Armstrong had ceased to evince interest in the various suits and legal activities; their issue or rather lack of issue now mattered nothing to him. What did matter was Dorothy's accusation. Upon what had she based her arraignment? She must have acted after deliberate thought, with apparently firm grounds. He could only lay hold upon the obsession that he had robbed her father of Food Products; any other surmise could only appear weak and unsatisfactory. He had been tempted to cable the Demings to come home and help straighten the thing out—
"Look here, Reese!" broke in the voice of Jimmy Wren again. Wren seated himself on one corner of the desk and lowered his voice to a confidential pitch. The warm geniality of his features, however, was obviously an attempt, an effort, and could not quite disguise the anxiety in his eyes as he regarded Armstrong.
"If you're not doing anything to-night," he went on, "s'pose you let me take you uptown and meet a friend of mine, will you? This is just between you and me, Reese. I'd like to have you meet her—haven't mentioned it before, because we've all been so infernally balled up with this campaign."
Armstrong smiled slightly at him. "What, Jimmy! Are you hooked at last?"
"Not yet, but I'd like to be! You come along with me to-night, Reese, and we'll have a bit of real music that'll take the edge off your nerves. Come on, now, will you? Or wait—this is Saturday! I'll call her up, and we may run up there this afternoon, and all have dinner and a show later on. What say?"

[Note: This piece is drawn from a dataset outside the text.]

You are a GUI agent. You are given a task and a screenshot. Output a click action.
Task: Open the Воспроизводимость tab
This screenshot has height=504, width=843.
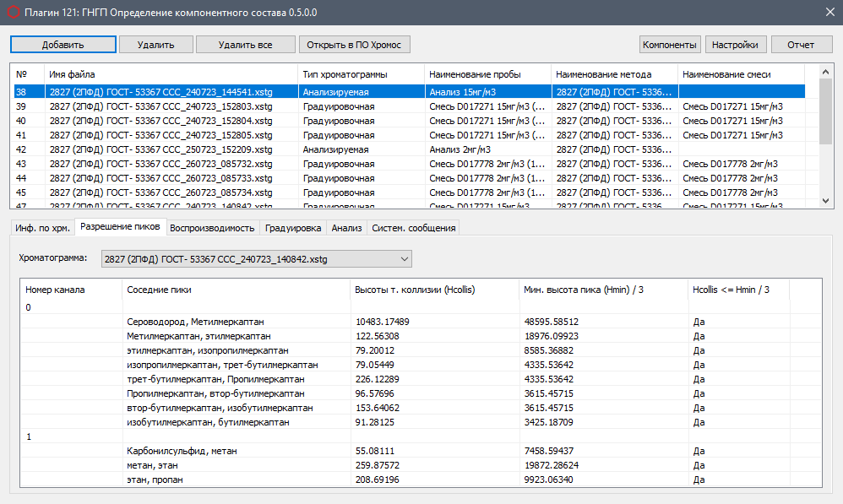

Armstrong hesitated. Although he was well enough aware that this proposal was made to provide some distraction for him, he knew that he needed the distraction. Besides, he was curious about Jimmy Wren's very secret love affair.
"You've kept quiet about her, Jimmy—why?"
"Well, she wanted me to," admitted Jimmy Wren, reddening a bit. "You see, she doesn't go in for gay life and all that sploshy stuff—to tell the truth, she's given me a lot of help these days—well, it's just that she understands, see? We're not engaged yet or anything like that; she just lets me come around, and we have some music, and talk. You'd have to know her to understand, Reese."
Armstrong's lips twitched; this took him back to college days. He was upon the point of accepting Jimmy's invitation, when the telephone rang. He pulled forward the instrument.
"Armstrong? This is Todrank speaking."